* _Given records_:
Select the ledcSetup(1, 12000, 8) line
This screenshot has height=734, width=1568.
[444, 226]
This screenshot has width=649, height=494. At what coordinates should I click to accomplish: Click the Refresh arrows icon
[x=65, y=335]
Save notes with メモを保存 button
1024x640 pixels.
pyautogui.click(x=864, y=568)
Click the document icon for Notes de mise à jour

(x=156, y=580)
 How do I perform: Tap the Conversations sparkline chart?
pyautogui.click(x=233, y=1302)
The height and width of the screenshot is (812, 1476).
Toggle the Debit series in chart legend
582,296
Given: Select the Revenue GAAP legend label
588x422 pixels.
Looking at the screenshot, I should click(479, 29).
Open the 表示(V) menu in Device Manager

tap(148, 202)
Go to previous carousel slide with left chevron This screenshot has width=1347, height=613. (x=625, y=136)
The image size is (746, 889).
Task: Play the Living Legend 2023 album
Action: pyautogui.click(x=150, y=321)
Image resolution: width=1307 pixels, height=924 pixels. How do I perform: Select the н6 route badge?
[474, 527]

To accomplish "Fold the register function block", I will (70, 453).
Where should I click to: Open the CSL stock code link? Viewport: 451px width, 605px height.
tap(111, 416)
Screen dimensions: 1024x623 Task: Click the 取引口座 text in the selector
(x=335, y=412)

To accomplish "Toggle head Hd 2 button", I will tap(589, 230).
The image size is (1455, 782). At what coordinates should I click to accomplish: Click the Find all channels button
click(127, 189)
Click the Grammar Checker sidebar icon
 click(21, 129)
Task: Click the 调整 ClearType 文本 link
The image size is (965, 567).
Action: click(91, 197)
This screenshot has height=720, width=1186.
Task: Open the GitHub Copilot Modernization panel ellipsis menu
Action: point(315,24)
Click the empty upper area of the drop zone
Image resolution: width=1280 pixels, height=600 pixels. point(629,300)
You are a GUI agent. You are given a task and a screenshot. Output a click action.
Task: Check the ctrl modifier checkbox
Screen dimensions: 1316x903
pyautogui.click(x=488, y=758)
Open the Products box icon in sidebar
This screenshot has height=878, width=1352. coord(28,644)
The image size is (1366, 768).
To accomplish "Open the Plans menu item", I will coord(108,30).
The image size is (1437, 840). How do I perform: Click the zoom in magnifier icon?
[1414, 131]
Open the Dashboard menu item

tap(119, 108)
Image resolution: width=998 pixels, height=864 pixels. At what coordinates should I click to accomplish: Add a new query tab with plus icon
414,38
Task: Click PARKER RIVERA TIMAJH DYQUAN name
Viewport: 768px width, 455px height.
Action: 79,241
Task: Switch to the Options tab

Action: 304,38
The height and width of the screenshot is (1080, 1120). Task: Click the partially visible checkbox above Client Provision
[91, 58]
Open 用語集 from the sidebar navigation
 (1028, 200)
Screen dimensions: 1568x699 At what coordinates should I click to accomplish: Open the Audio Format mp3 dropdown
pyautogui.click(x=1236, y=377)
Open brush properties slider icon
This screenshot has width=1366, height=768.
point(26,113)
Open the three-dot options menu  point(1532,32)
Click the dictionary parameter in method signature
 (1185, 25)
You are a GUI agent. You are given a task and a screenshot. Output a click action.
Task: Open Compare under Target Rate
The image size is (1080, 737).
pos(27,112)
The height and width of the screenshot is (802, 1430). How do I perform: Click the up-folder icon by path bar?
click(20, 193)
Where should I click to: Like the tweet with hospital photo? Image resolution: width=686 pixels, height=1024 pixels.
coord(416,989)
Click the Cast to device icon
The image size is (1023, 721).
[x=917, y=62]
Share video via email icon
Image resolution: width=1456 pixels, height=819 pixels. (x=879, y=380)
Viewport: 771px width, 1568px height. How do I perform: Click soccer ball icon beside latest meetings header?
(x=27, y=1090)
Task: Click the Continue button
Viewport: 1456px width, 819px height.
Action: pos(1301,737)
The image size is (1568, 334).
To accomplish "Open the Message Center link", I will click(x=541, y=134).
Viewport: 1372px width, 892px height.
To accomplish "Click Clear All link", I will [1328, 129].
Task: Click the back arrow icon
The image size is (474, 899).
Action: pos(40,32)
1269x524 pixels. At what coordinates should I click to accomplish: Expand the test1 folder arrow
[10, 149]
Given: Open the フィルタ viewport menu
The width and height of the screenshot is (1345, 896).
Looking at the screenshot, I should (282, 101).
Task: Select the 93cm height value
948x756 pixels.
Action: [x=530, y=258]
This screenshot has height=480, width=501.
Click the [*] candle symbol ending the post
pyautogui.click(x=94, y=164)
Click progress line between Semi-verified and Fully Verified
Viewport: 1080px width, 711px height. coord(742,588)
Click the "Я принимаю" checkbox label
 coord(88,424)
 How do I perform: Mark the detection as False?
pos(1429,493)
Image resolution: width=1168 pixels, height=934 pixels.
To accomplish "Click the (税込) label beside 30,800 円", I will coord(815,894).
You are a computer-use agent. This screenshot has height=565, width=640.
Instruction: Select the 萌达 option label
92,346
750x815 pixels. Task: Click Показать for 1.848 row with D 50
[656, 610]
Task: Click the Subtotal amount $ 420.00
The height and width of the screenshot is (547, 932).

* _Given exercise_: Copy out every line of the items starting at the line containing "The image size is (1568, 334)." and ending at the line containing "Action: pos(40,32)". Increase each click coordinate in the answers by 113 and leave everything else unchanged.

* _Solution to this exercise_:
The image size is (1568, 334).
To accomplish "Open the Message Center link", I will click(x=654, y=247).
Viewport: 1372px width, 892px height.
To accomplish "Click Clear All link", I will [1441, 242].
Task: Click the back arrow icon
The image size is (474, 899).
Action: pos(153,145)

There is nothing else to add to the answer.